A Jérusalem, la célébration de Pâques perturbée par la guerre

Dans les ruelles habituellement animées de la Vieille ville de Jérusalem, le silence règne en ce dimanche matin de Pâques, une fête majeure pour les chrétiens, assombrie cette année par la guerre et de strictes restrictions d'accès au Saint-Sépulcre.

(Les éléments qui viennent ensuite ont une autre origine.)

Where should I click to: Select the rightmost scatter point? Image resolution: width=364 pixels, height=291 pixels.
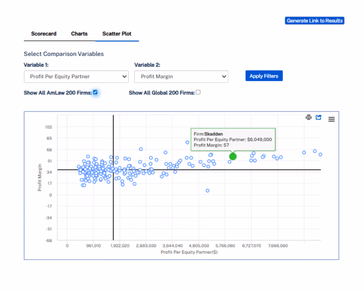pyautogui.click(x=320, y=154)
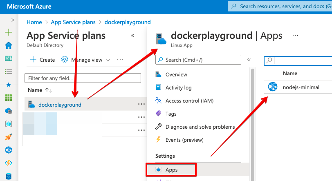Collapse the dockerplayground resource menu
Screen dimensions: 332x181
[x=249, y=60]
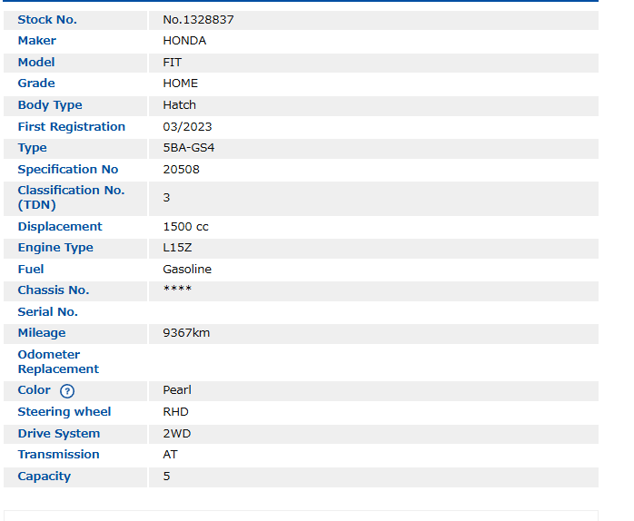Click the 9367km mileage value

click(186, 333)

Aux abords de la basilique, construite selon la tradition sur le site où les chrétiens situent l'épisode de la crucifixion de Jésus, sa mise au tombeau et sa résurrection, des barrages de la police israélienne filtrent les rares fidèles autorisés à s'approcher. Les commerces sont tous fermés et seules quelques silhouettes traversent les pavés humides.

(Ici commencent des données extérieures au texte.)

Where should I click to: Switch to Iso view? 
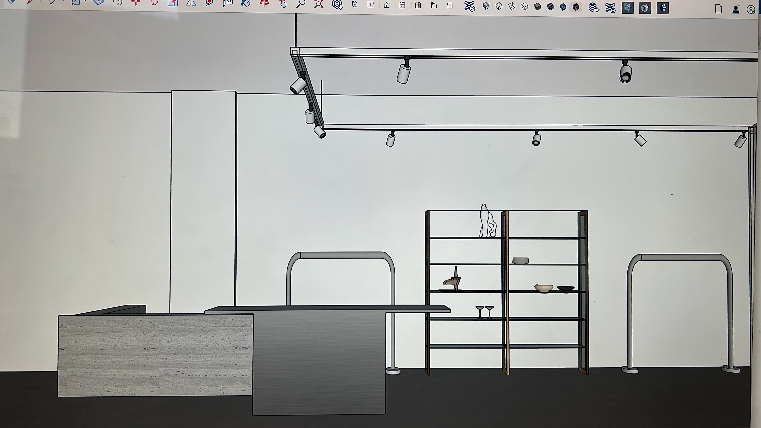[x=355, y=4]
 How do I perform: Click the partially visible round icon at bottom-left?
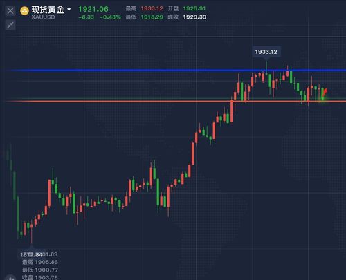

"Joyeuses Pâques", lance en italien le patriarche de Jérusalem, le cardinal Pierbattista Pizzaballa, en entrant dans le Saint-Sépulcre, entouré d'un petit groupe de religieux.

La sécurité a été renforcée dans les ruelles étroites de l'ancienne ville fortifiée, sacrée pour les juifs, les chrétiens et les musulmans, et située à Jérusalem-Est, partie palestinienne occupée par Israël depuis 1967 puis annexée, ont constaté des journalistes de l'AFP.

"Désolé, mais c'est fermé", lance un policier à quelques fidèles tentant de s'approcher. "Comment pouvez-vous me dire que je ne peux pas aller à l'église? C'est inacceptable", s'indigne Otmar Wassermann, un catholique venu de Tel-Aviv, habitué à ce rendez-vous annuel.

Les autorités israéliennes arguent d'impératifs de sécurité dans le contexte de la guerre au Moyen-Orient, déclenchée fin février par une offensive israélo-américaine contre l'Iran. Mais pour de nombreux croyants, ces mesures vident la célébration de sa substance.

"C'est très difficile pour nous tous, car c'est notre fête (...) C'est vraiment très dur de vouloir prier, de venir ici et de ne rien trouver. Tout est fermé", déplore les larmes aux yeux Christina Toderas, 44 ans, venue de Roumanie, qui se résignera à suivre la messe à la télévision.

- "Foi profonde" -

"Je m'attendais à pouvoir entrer, et je dois dire que j'ai été un peu frustré", dit M. Wassermann.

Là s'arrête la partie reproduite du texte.